Par Sophie Flouquet · Le Journal des Arts

Le 17 janvier 2012 - 798 mots

SAINT-CLOUD [20.01.12] - Longtemps préservé des appétits immobiliers, le domaine national de Saint-Cloud (Hauts-de-Seine) est menacé par le nouveau plan local d’urbanisme de la Ville. Plus d’un tiers de ses 460 hectares pourraient être occupés par des bâtiments de dix mètres de hauteur ainsi que par des places de parking. PAR SOPHIE FLOUQUET

Préservé durant des siècles des appétits immobiliers, les 460 hectares paysagers du domaine national de Saint-Cloud (Hauts-de-Seine), qui ont jusque-là conservé leur ordonnance Le Nôtre, pourraient faire l’objet d’une amputation foncière assez sévère. C’est ce qu’indique le projet de plan local d’urbanisme (PLU), destiné à remplacer l’ancien plan d’occupation des sols, arrêté par le député maire Éric Berdoati (UMP) et son conseil municipal le 17 novembre 2011. Ce nouveau projet, qui sera soumis à enquête publique très prochainement, prévoit en effet le classement en « zone UL » de plus d’un tiers du domaine. Celui-ci était auparavant classé « N », c’est-à-dire espace naturel protégé. S’il semble a priori anodin, ce nouveau zonage, qui destine le site à recevoir des équipements « de loisirs et de sport », autorisera la construction de bâtiments de 10 mètres de hauteur, mais aussi l’implantation de places de parking, sans limitation en nombre.

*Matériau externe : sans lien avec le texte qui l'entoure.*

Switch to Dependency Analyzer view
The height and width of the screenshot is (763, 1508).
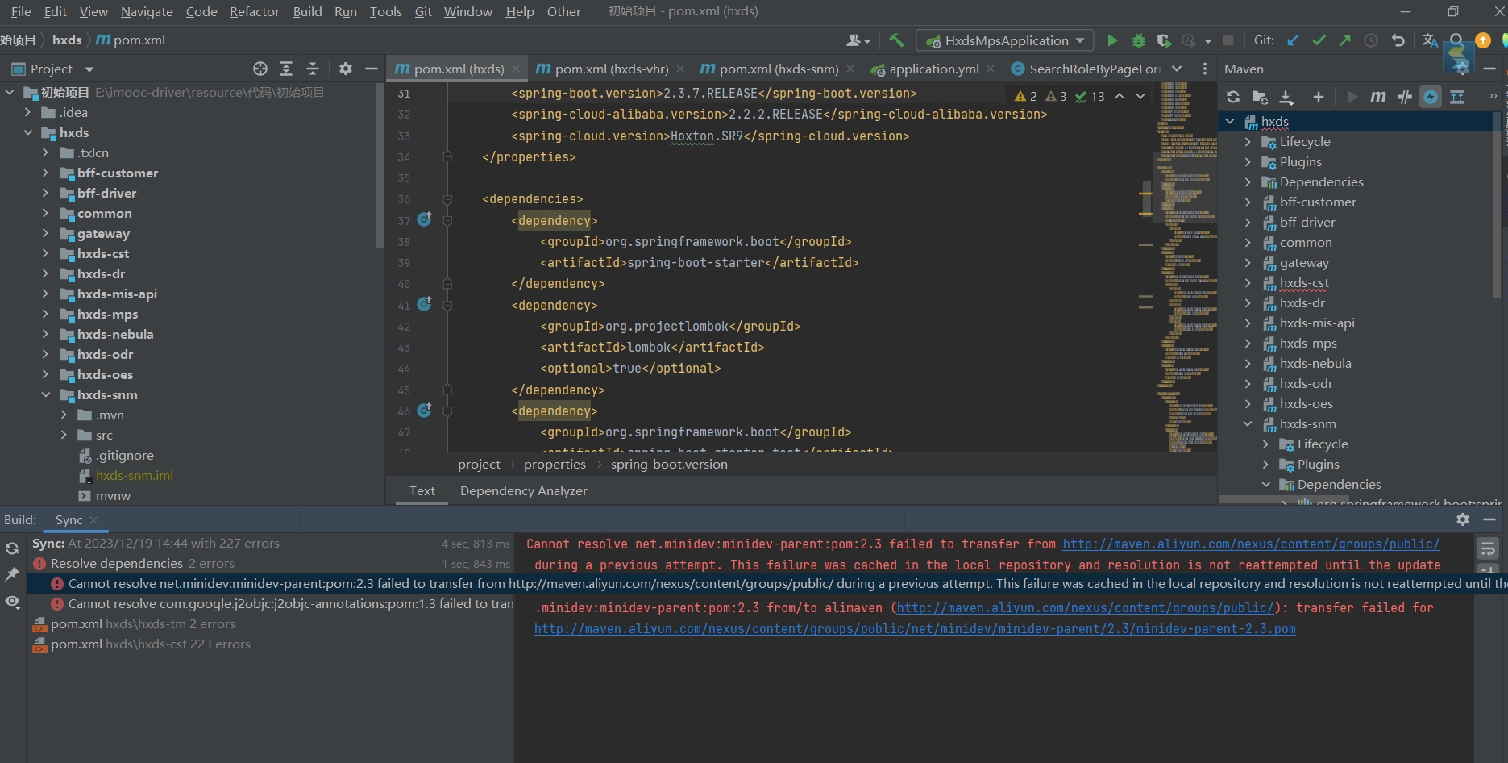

Une manière d’autoriser un mitage progressif du parc. « Ces modifications ouvriraient des droits théoriques permettant de construire sur dix mètres de hauteur l’équivalent de dix fois la superficie de la caserne Sully », explique un responsable de l’association Aimer vivre à Saint-Cloud, qui a lancé, avec un collectif d’associations, la fronde contre ce projet de PLU. La caserne Sully, construite sous Charles X, est elle aussi concernée par ce projet, le bâtiment étant en cours de cession par les services de France Domaine. Une aubaine car le projet de PLU la classerait en « zone UF » (en « zone plurifonctionnelle à dominante d’activités », selon la municipalité de Saint-Cloud), ce qui permettrait d’y doubler le coefficient d’occupation des sols. Sachant qu’une gare du « Grand Paris » pourrait être implantée à proximité, le devenir de la caserne – que le ministère de la Culture aurait tenté en vain de classer au titre des monuments historiques en 1994 – est des plus incertains. Autre élément du PLU : l’aménagement, du côté de la Cité de la céramique à Sèvres, de 7 000 mètres carrés en aire d’accueil pour les gens du voyage.

Reste une question clef : comment ces projets sont-ils envisageables alors que le domaine, ayant appartenu à la Couronne, est protégé au titre des monuments historiques ? Les responsables du ministère de la Culture, de la Rue de Valois au service départemental de l’architecture et du patrimoine où officient les architectes des Bâtiments de France (ABF), se refusent à toute explication, de même que le domaine national de Saint-Cloud, géré par le Centre des monuments nationaux – organisme bien connu d’Éric Berdoati pour avoir été rapporteur de la commission des affaires culturelles à l’Assemblée nationale sur la proposition de loi relative au patrimoine monumental de l’État. Mais l’absence de l’ABF, qui n’a toujours pas notifié son avis sur le PLU, a été remarquée au cours de l’une des dernières commissions extra-municipales d’urbanisme.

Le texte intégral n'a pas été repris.